San Francisco im November 2021. Eine Gruppe überwiegend junger Leute mit Megafon und Transparenten: Immer wieder rufen sie "Birds aren't real!" Sie filmen sich selbst, laden die Clips später auf Social-Media-Plattformen hoch und geben Interviews, so wie der Begründer der Bewegung Peter McIndoe:
"Die Botschaft unserer Bewegung besteht im Wesentlichen darin, das Bewusstsein dafür zu verbreiten, dass die Regierung von 1959 bis 2001 über zwölf Milliarden Vögel gnadenlos ausgerottet und gleichzeitig durch getarnte Überwachungsdrohnen ersetzt hat, die uns jeden Tag filmen."
Vom Verschwörungsaufdecker zum Satiriker
Unzählige Male hat Peter McIndoe diese Story inzwischen erzählt. Heute folgen ihm auf Instagram etwa 400.000, auf Tiktok mehr als 650.00 Menschen. Neu ist, dass Peter McIndoe der New York Times kürzlich ein Interview gewährte, in dem er die Rolle des überzeugten Verschwörungsaufdeckers verlässt und sich zur Satire bekennt.
Im Podcast „The Daily“ von der New York Times erzählt McIndoe, wie alles begann: Im Januar 2017 sei er in Memphis gewesen, zufällig in eine Gegendemonstration eines Frauenprotestmarsches geraten und habe aus einer Laune heraus drei Worte auf ein Schild geschrieben – Worte, die möglichst keinen Sinn ergeben sollten: Birds aren’t real.

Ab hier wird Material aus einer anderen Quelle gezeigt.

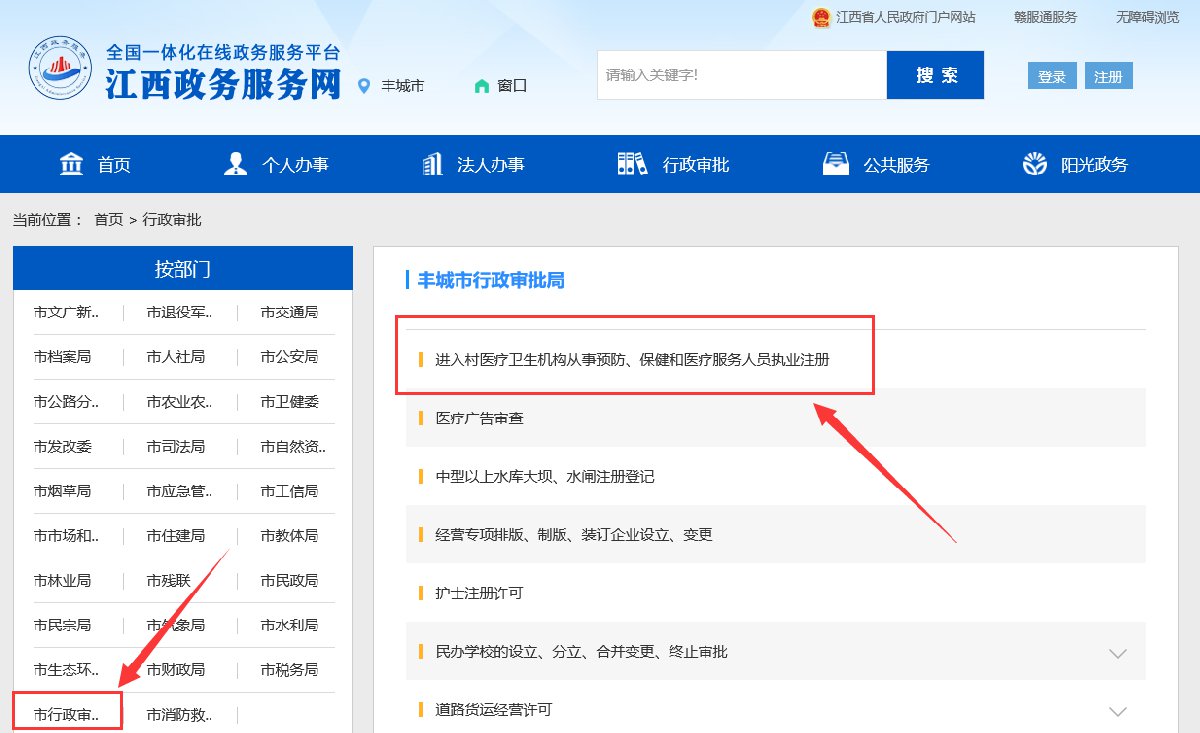The width and height of the screenshot is (1200, 733).
Task: Open the 医疗广告审查 item
Action: coord(479,418)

Ein Gag entwickelt ein Eigenleben
Mit dem Schild und einer absurden Theorie über Drohnen habe er sich unter die Gegendemonstranten, hauptsächlich Trump-Anhänger, gemischt. Er habe herumgeschrien und sei dabei gefilmt worden. Ein Gag, nicht mehr. Doch, so McIndoe, ein Video der Aktion ging viral. Und die Idee mit den künstlichen Vögeln begann ein Eigenleben zu entwickeln.
Sicher ist, das McIndoe kurze Zeit später zusammen mit einem Freund T-Shirts mit dem Slogan der Bewegung drucken lässt. Es folgen „Birds aren’t real“-Sticker, Mützen und so weiter. Das Geschäft läuft so gut, dass McIndoe seinen Collegeabschluss sausen lässt, diverse Social-Media-Konten für die Bewegung einrichtet und zunehmend Aktionen in der echten Welt organisiert.

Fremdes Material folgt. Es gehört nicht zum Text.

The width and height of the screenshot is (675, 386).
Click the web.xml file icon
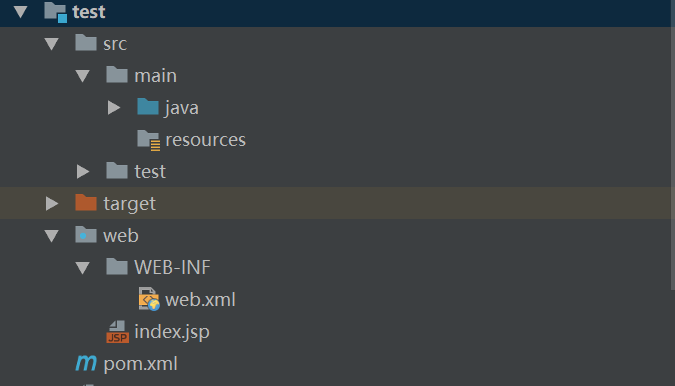click(149, 299)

So torpedieren er und seine Anhänger mit ihren Slogans etwa Anti-Abtreibungsdemonstrationen oder die Demos echter Verschwörungstheoretiker. Außerdem engagiert er beispielsweise einen Schauspieler, der als vermeintlicher Ex-CIA-Agent vor der Kamera zugibt, dass tatsächlich Millionen von Vögeln gegen Drohnen ausgetauscht worden seien. Immer detailreicher und absurder schmückt er seine Story aus, was die Bewegung noch bekannter macht.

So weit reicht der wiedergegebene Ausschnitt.